[Opening Entries provided section]
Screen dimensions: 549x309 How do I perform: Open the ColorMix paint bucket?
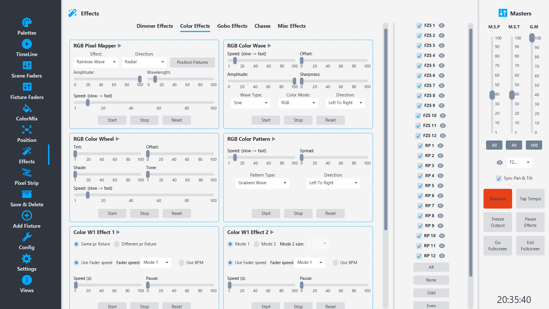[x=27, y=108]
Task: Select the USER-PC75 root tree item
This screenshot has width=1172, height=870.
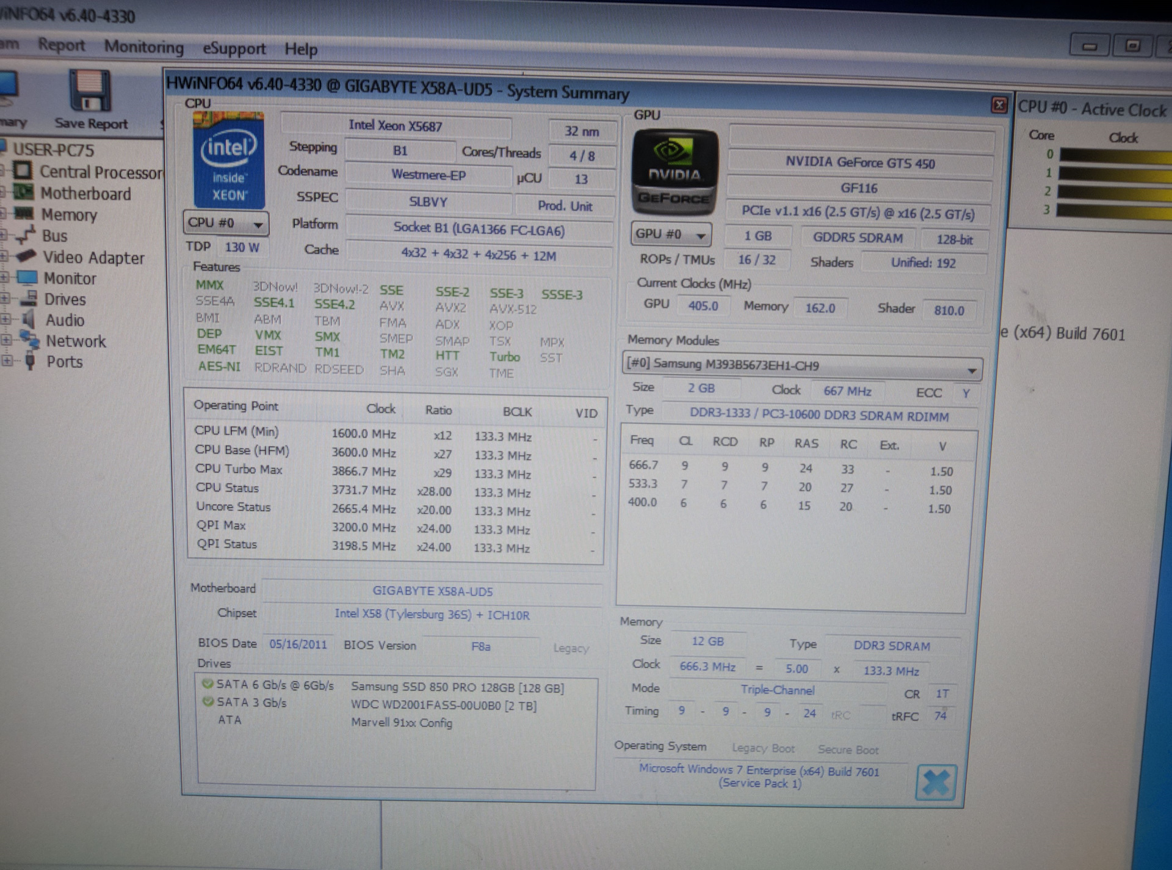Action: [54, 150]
[Closing Entries provided section]
What to produce =
Output the records exactly. Drop the images.

Task result =
Screen dimensions: 549x309 How do I perform: Open the ColorMix paint bucket?
[x=27, y=108]
Task: Select the USER-PC75 root tree item
This screenshot has width=1172, height=870.
Action: [54, 150]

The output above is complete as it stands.